1. Introduction
Web robots or crawlers have become a major source of network traffic. While some robots (such as those used by search engines) behave well, other robots may perform DDoS [
1,
2] attacks and carry out low-rate threats [
3], posing a serious security threat to websites. Web robots (also known as “Web crawlers”), as a key component supporting data collection and indexing in the modern Internet, are technologically neutral and are thus widely used in building search engine indexes, scanning for network vulnerabilities, and archiving Web content [
4,
5,
6]. According to the latest research [
7], for Web applications with known vulnerabilities, 47.4% of the network traffic is Web robot traffic, with malicious traffic accounting for as much as 63.57%. This trend highlights the urgency of strengthening cybersecurity defenses against such network security events.
Assessing whether a website bot harbors malicious intent is often challenging; it is relatively straightforward to identify such bots only when they display clear danger signals (e.g., frequent access to restricted resources within a short time span or initiating numerous connection requests). However, more covert malicious bots tend to evade detection by mimicking human behavior, spoofing trusted IP addresses, or adhering to typical website navigation structures, thereby posing potential threats to both the ethical and security dimensions of websites and their hosted information [
8]. Currently, the detection of Web robots primarily relies on Web log data to identify and intercept potential malicious activities [
7,
9,
10,
11,
12]. Consequently, extracting effective and comprehensive data representations from Web logs is crucial for reliable Web robot detection. Because these detection models heavily depend on how log data are represented, a lack of high-quality feature extraction and representation can significantly hinder the accurate differentiation between legitimate and malicious access.

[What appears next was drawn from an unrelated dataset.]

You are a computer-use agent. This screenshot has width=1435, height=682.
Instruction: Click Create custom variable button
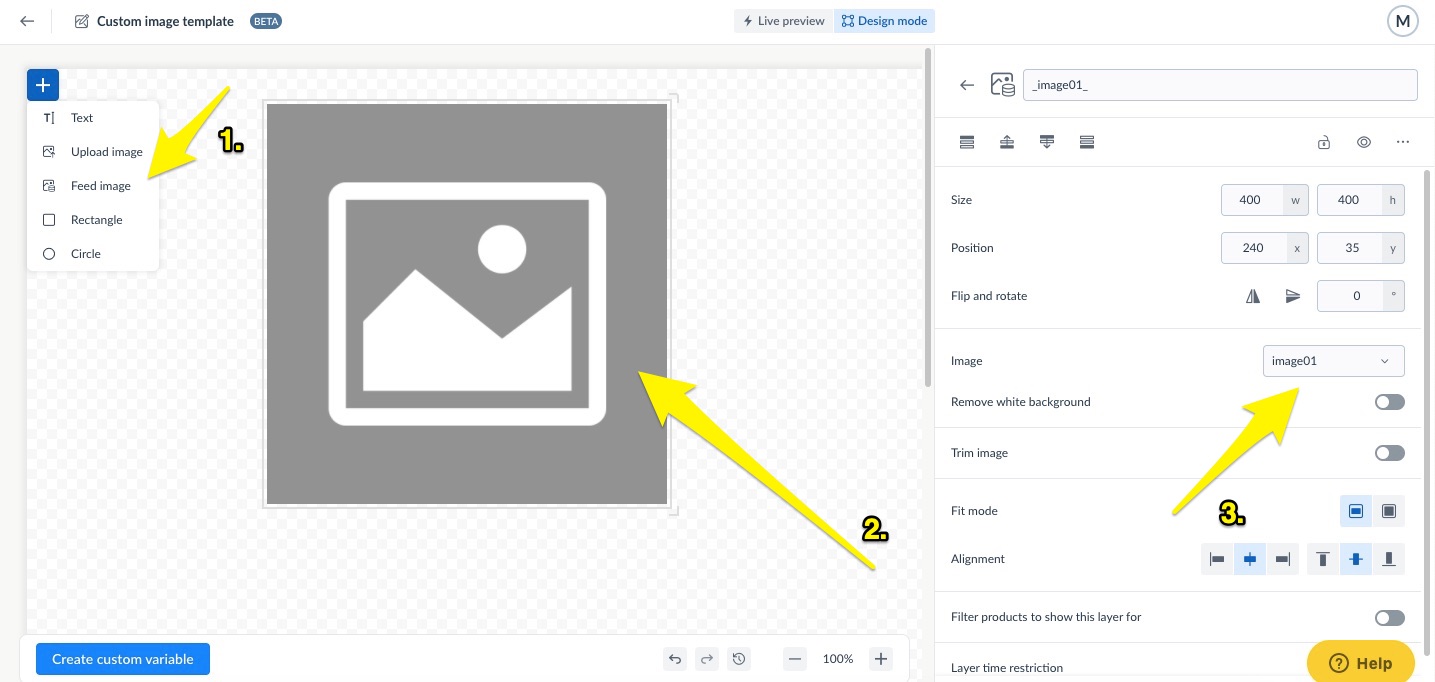click(x=122, y=659)
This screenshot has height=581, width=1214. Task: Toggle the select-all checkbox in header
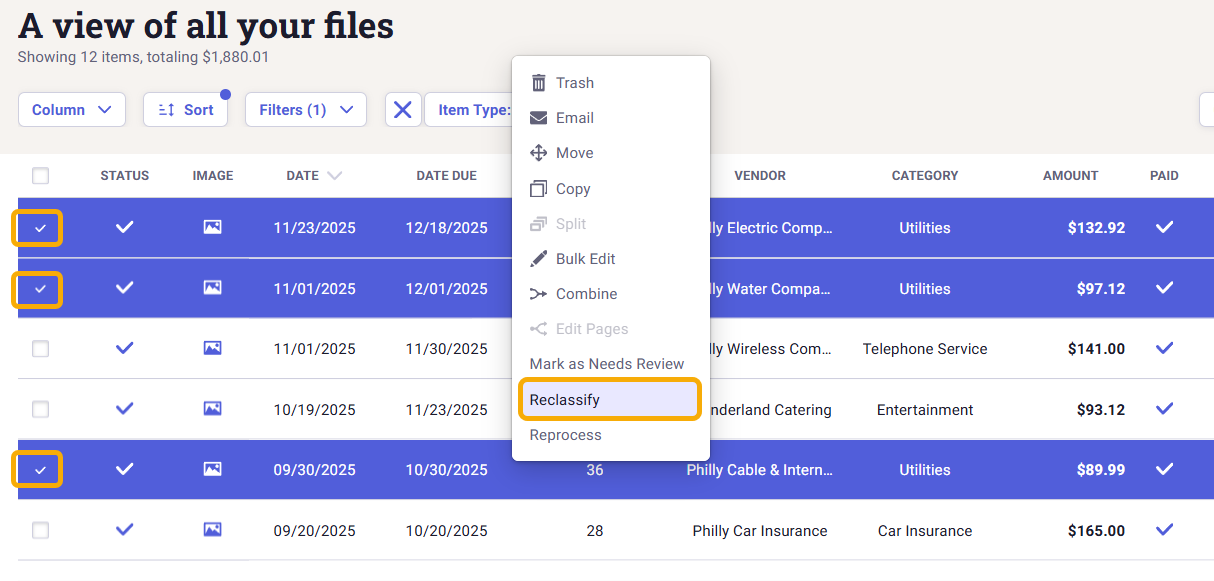point(40,176)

Despite notable progress in Web bot detection research, significant limitations persist in feature representation generalizability and temporal modeling capabilities. For instance, methods based on static statistical features (e.g., request frequency and error rate) achieve high detection precision (98.7%) in specific scenarios [
13], yet their reliance on manually defined feature sets fails to capture the temporal semantics of request sequences, resulting in degraded cross-platform generalization performance. To address this limitation, subsequent studies have attempted to integrate multi-source heterogeneous data, such as combining mouse dynamics with request metadata to enhance detection robustness [
12]. However, these approaches heavily depend on manual feature engineering and prior knowledge, making it difficult to handle diverse attack patterns. Recent real-time detection frameworks leveraging multimodal behavioral analysis [
14] have improved temporal modeling by defining 43 browser event features for LSTM classifiers. Nevertheless, their feature design heavily depends on prior knowledge of HTTP protocols, struggles to adapt to emerging communication protocols like WebSocket, and incurs substantial deployment costs due to the requirement for fully annotated event sequences. Notably, semantic-enhanced methods (e.g., LDA2Vec topic feature extraction) that combine Web logs with content data have achieved an F1-score of 96.58% in e-commerce contexts [
7]. However, their session characterization remains confined to static topic distributions and handcrafted statistics, failing to model dynamic contextual relationships in request sequences, which creates detection blind spots for temporally camouflaged bots.
To avoid reliance on manual feature engineering and to better capture cross-request spatiotemporal relationships, this paper proposes an end-to-end session representation method based on multi-instance learning (MIL), termed Session2vec. Under the MIL paradigm [
15], each session is regarded as a bag of multiple request instances, and a comprehensive, scalable session vector representation is constructed through character-level subword embeddings and spatiotemporal clustering. Specifically, we first employ FastText to embed each request URL into a vector. Subsequently, drawing inspiration from the classic VLAD (Vector of Locally Aggregated Descriptors) and Fisher Vector algorithms [
16], we propose two innovative aggregation strategies: SARD and SFAR. SARD extracts spatiotemporal relationships from clustering residuals based on hard assignments, while SFAR captures richer distributional features using soft assignments based on Gaussian Mixture Models (GMMs) [
17]. Compared to traditional manual statistical features or sequence analysis methods, Session2vec focuses more on spatiotemporal associations among requests and the concealed distributional characteristics that malicious activities may exhibit, thereby significantly enhancing Web robot detection performance and robustness. Our five-fold cross-validation results demonstrate that this method achieves optimal performance in terms of both accuracy and F1-score.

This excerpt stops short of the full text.